- Dataset entries:
====
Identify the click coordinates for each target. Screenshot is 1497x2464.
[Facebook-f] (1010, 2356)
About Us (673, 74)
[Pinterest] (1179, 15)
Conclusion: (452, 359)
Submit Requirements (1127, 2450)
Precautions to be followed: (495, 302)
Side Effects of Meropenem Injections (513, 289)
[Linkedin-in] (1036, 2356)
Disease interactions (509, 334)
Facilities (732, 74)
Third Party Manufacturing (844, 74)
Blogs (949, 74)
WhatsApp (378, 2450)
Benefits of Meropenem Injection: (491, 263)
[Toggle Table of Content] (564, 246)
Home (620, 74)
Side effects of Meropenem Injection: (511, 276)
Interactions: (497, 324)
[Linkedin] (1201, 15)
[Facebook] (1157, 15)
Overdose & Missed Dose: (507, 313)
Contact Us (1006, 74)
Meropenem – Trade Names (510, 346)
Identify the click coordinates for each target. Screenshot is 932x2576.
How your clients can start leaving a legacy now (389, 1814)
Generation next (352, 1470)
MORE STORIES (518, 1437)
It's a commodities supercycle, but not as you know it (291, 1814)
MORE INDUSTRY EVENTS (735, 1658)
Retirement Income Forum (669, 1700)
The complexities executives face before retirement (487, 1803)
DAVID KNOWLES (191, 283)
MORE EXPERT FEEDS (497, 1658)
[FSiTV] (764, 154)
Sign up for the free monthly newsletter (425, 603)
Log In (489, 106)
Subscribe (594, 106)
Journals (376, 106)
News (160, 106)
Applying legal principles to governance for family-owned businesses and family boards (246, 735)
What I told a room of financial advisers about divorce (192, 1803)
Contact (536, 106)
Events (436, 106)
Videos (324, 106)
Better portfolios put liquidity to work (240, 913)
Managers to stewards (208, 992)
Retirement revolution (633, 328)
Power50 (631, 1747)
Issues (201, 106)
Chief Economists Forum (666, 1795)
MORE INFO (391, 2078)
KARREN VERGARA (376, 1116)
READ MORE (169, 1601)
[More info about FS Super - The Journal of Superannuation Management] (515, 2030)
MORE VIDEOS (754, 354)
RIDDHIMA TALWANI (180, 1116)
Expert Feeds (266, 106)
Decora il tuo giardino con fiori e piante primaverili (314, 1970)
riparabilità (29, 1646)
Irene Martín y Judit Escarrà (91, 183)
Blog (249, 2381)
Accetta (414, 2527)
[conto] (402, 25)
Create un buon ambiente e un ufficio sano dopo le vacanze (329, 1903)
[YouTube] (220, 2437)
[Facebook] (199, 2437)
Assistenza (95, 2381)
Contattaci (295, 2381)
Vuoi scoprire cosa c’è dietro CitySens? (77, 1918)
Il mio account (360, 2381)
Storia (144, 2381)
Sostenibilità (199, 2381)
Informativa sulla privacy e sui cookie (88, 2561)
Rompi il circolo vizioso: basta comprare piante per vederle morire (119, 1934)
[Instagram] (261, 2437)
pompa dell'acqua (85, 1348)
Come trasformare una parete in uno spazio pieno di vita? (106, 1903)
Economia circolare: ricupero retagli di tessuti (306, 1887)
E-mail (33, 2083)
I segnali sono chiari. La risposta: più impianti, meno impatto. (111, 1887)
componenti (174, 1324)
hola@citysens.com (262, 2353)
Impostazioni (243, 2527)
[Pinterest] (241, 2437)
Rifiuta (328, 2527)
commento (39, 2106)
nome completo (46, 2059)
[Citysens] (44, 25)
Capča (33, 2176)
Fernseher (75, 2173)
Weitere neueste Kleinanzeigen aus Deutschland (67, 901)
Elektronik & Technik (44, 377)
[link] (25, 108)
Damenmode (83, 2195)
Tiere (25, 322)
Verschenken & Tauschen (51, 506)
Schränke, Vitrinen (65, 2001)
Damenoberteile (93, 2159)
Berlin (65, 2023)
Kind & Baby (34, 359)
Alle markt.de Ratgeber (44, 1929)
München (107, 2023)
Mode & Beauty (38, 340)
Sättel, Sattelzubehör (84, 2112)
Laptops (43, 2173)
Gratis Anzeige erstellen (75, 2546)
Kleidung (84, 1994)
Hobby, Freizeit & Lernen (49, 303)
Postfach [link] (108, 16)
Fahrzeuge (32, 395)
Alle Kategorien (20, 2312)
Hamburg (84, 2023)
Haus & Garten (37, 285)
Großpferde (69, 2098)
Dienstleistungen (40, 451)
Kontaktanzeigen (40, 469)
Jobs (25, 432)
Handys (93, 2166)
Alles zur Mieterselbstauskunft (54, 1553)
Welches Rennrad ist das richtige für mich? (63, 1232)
====
Look through the material above for "piante" and copy the lines that have it.

- Exercise output:
Decora il tuo giardino con fiori e piante primaverili (314, 1970)
Rompi il circolo vizioso: basta comprare piante per vederle morire (119, 1934)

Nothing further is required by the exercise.